Exercise description
An exact copy of the entries below is required, with all pictures removed.

(Data records begins)

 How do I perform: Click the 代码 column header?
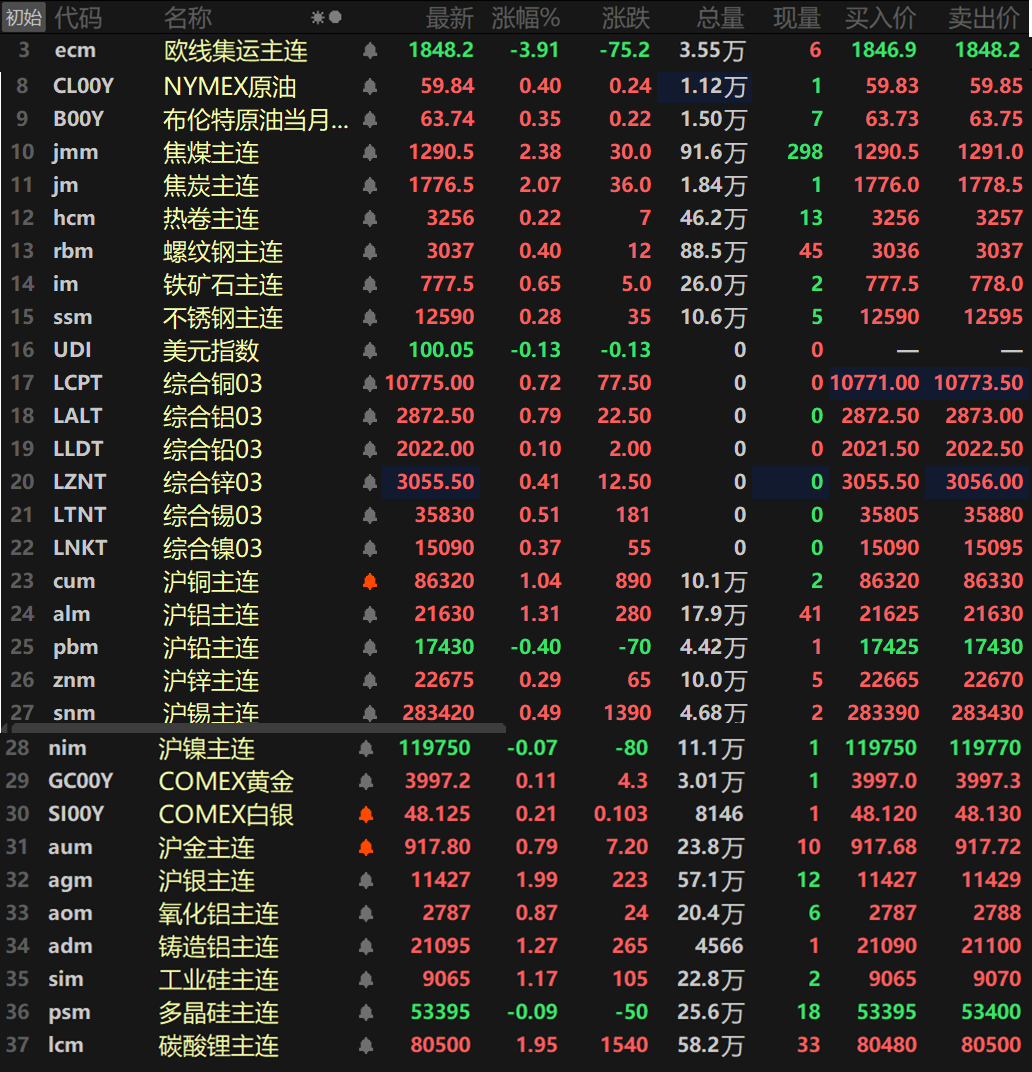pos(78,17)
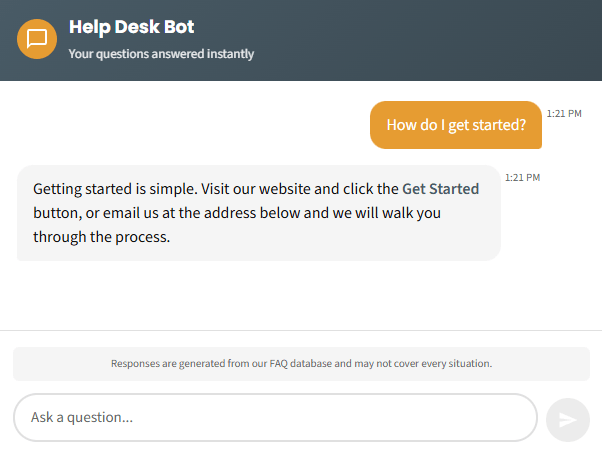602x454 pixels.
Task: Click the 1:21 PM timestamp beside user message
Action: 564,114
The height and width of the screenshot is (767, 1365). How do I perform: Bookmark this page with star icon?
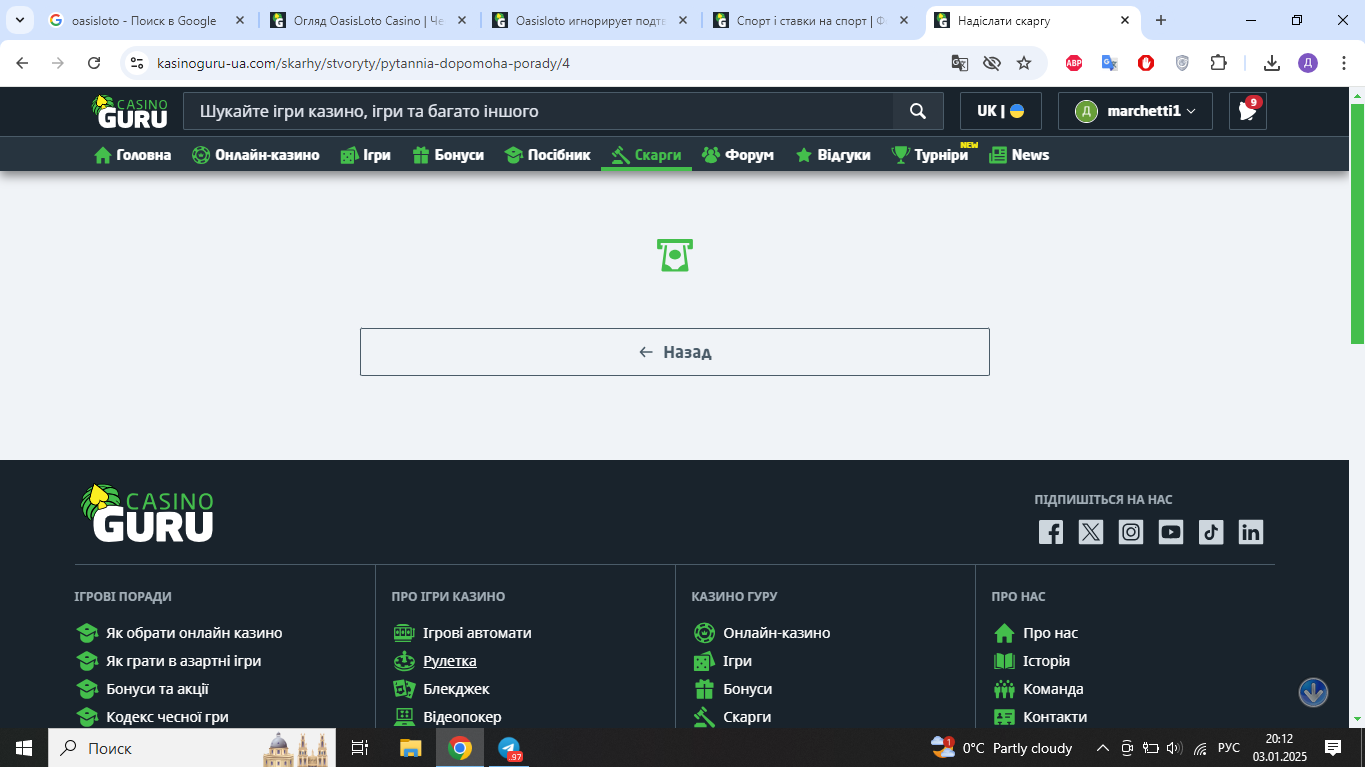tap(1024, 63)
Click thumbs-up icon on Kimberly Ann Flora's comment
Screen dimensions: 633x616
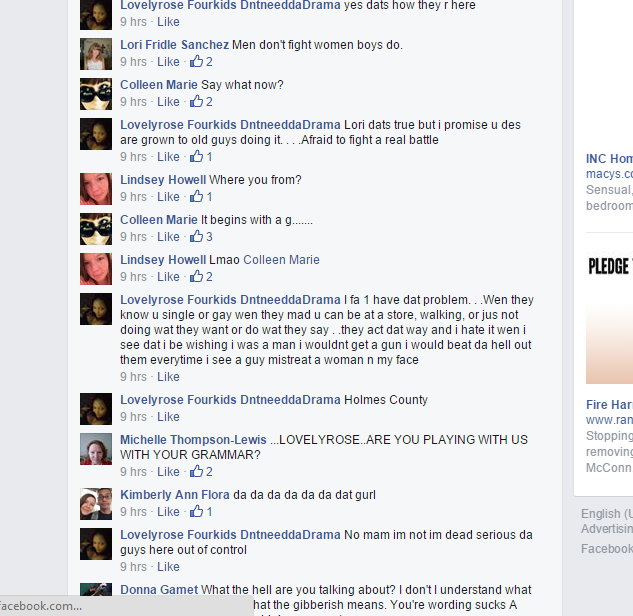(197, 511)
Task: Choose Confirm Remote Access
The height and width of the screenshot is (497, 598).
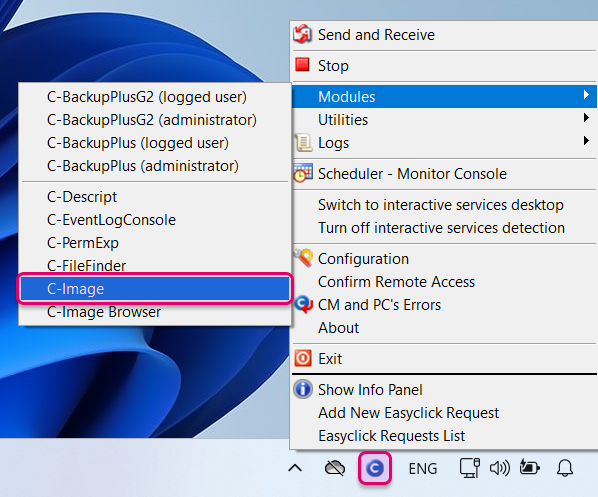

(Data records ends)

Exercise output
 How do I perform: Click the 代码 column header?
pos(78,17)
602x454 pixels.
Task: Click the 1:21 PM timestamp beside user message
Action: 564,114
The height and width of the screenshot is (767, 1365). How do I perform: Bookmark this page with star icon?
tap(1024, 63)
Click thumbs-up icon on Kimberly Ann Flora's comment
Screen dimensions: 633x616
(197, 511)
Task: Choose Confirm Remote Access
The height and width of the screenshot is (497, 598).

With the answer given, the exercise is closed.